* Lo que harás *
a – Por favor, cita el texto sobre la subdivisión del trabajo desde "Este error se" hasta "a un alicatador.".
b – Convierte en una lista breve el párrafo del texto sobre la subdivisión del trabajo que empieza con "Este error se oculta", sin perder sus datos principales.

* Documento fuente *
Este error se oculta en la minuciosa subdivisión del trabajo sobre la que insisten los sindicatos; en las grandes ciudades y sobre todo en las industrias de la construcción, tal subdivisión se hace más tangible. No se permite a los albañiles emplear mampostería en una chimenea, trabajo que se considera exclusivo de los canteros. Un electricista no puede desmontar un panel y volverlo a instalar para hacer una conexión eléctrica, porque tal trabajo, por sencillo que sea, sólo debe ser efectuado por un carpintero. Un fontanero no puede levantar o reponer una baldosa para eliminar un escape de la ducha; esta tarea concierne a un alicatador.

Los sindicatos mantienen constantemente una furiosa batalla de huelgas «jurisdiccionales» para asegurarse la exclusiva de los trabajos de dudosa asignación. En una declaración recientemente preparada por los ferrocarriles americanos para el «Comité Fiscal y de Procedimiento Administrativo» aparecen innumerables ejemplos en los que la Junta de Regulación de los Ferrocarriles Nacionales había decidido que «todas y cada una de las tareas en el ferrocarril, por insignificantes que sean, tales como hablar por teléfono o montar o desmontar un interruptor, son de tal forma exclusivas de una clase determinada de empleados que si uno de otra clase, en el curso de sus normales obligaciones, realiza tales tareas, no sólo debe percibir por ello, con carácter extraordinario, el salario de un día, sino que, además, los miembros excedentes o en situación de paro de la especialidad destinada a efectuar la operación deben recibir el salario de un día por no haber sido llamados a realizarla».

* Datos guardados *
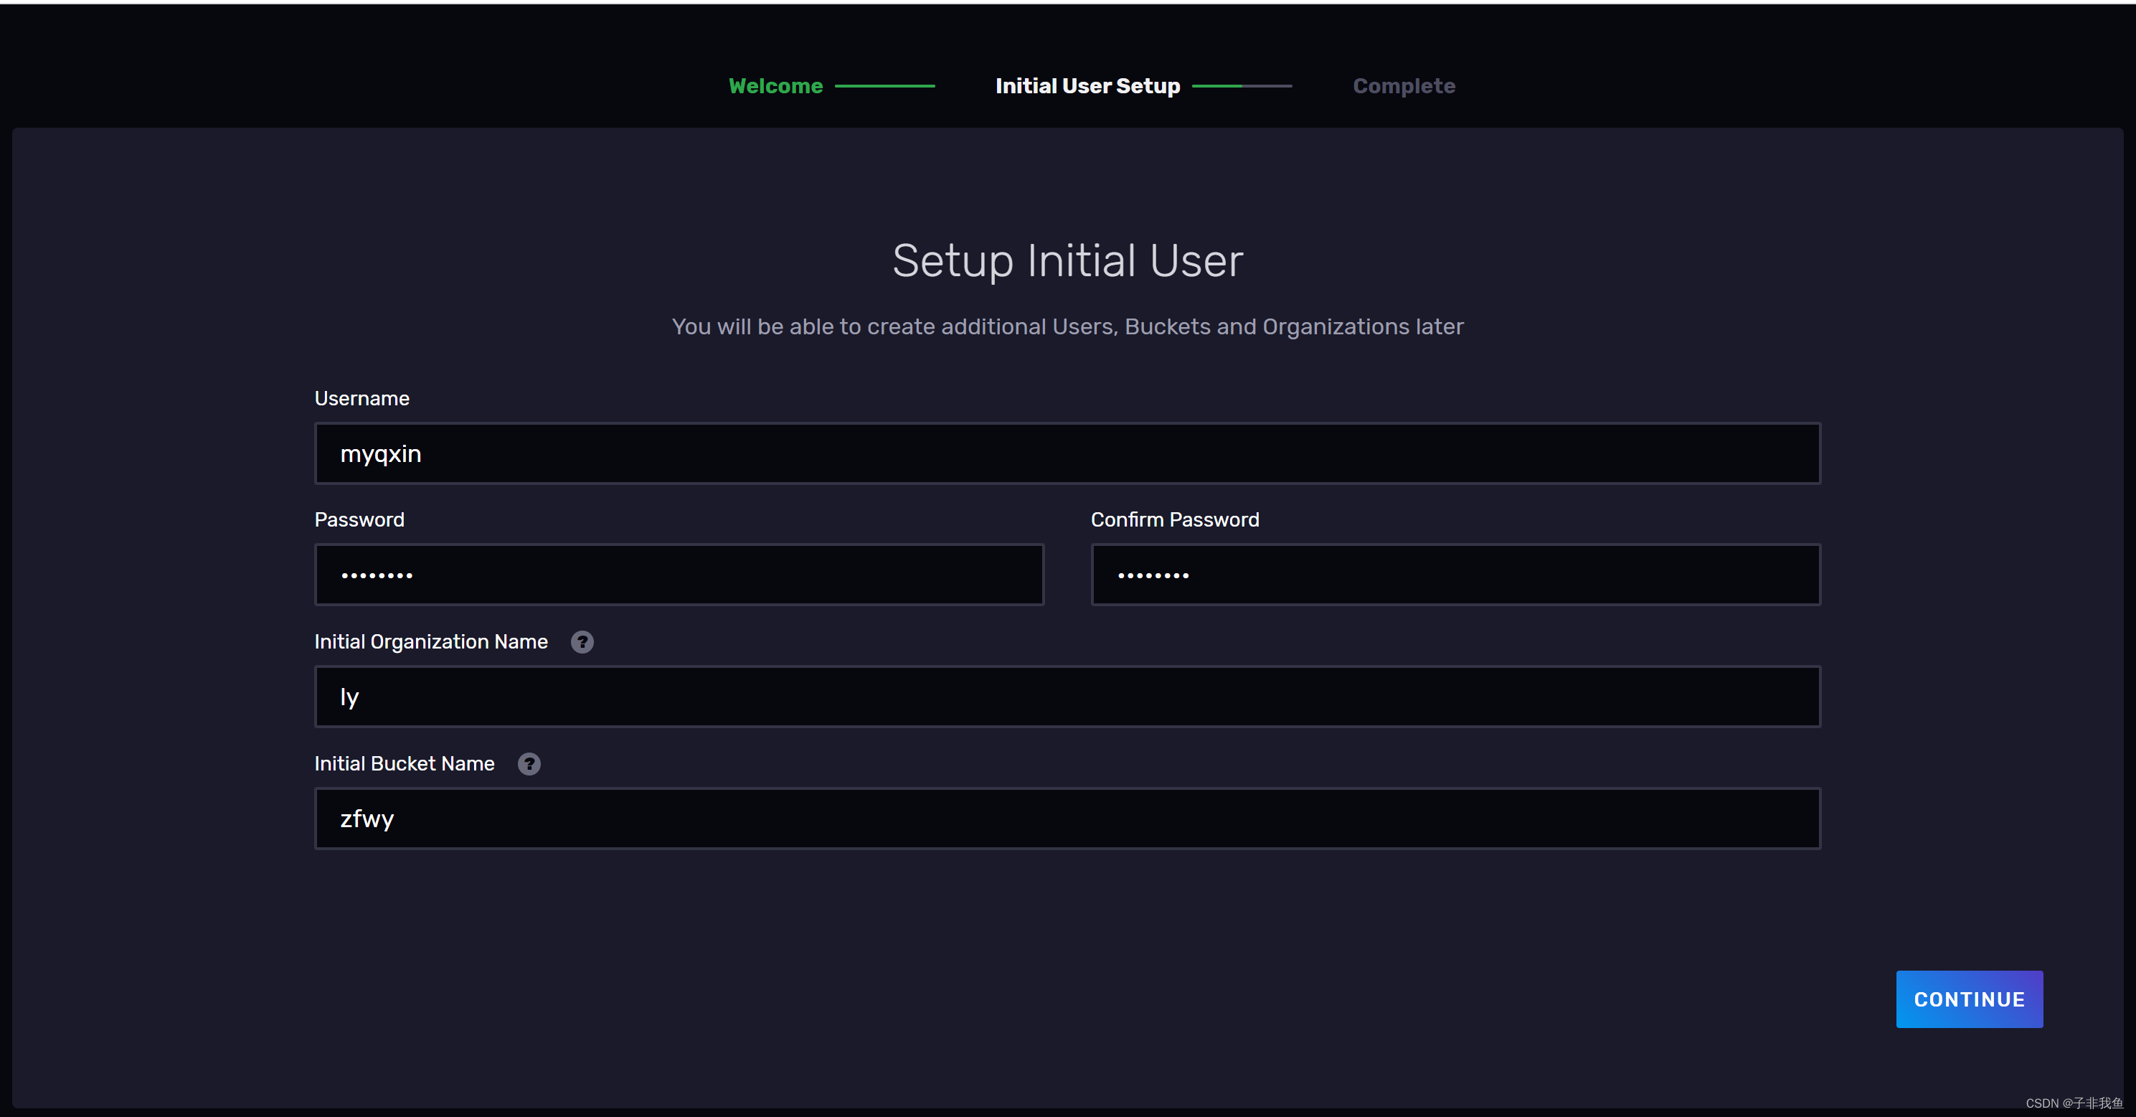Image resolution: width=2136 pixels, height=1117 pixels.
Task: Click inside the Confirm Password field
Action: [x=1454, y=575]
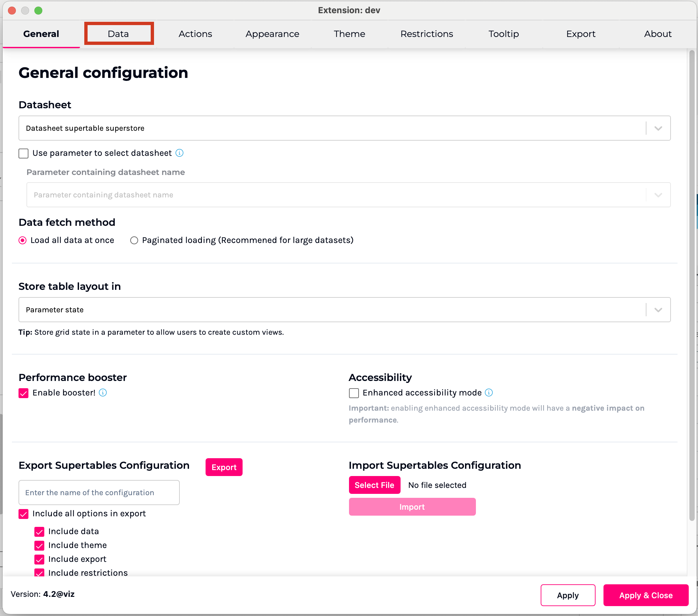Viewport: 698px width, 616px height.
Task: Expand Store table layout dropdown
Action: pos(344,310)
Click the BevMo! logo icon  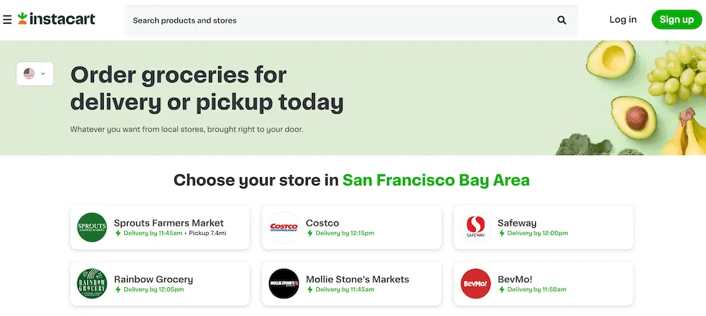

* Soluciones *
a –
Este error se oculta en la minuciosa subdivisión del trabajo sobre la que insisten los sindicatos; en las grandes ciudades y sobre todo en las industrias de la construcción, tal subdivisión se hace más tangible. No se permite a los albañiles emplear mampostería en una chimenea, trabajo que se considera exclusivo de los canteros. Un electricista no puede desmontar un panel y volverlo a instalar para hacer una conexión eléctrica, porque tal trabajo, por sencillo que sea, sólo debe ser efectuado por un carpintero. Un fontanero no puede levantar o reponer una baldosa para eliminar un escape de la ducha; esta tarea concierne a un alicatador.

b –
- Este error se oculta en la minuciosa subdivisión del trabajo que exigen los sindicatos, más visible en las grandes ciudades y sobre todo en la construcción.
- Los albañiles no pueden emplear mampostería en una chimenea, porque ese trabajo se considera exclusivo de los canteros.
- Un electricista no puede desmontar y volver a instalar un panel para hacer una conexión eléctrica, pues eso solo debe hacerlo un carpintero.
- Un fontanero no puede levantar ni reponer una baldosa para eliminar un escape de la ducha, ya que esa tarea corresponde a un alicatador.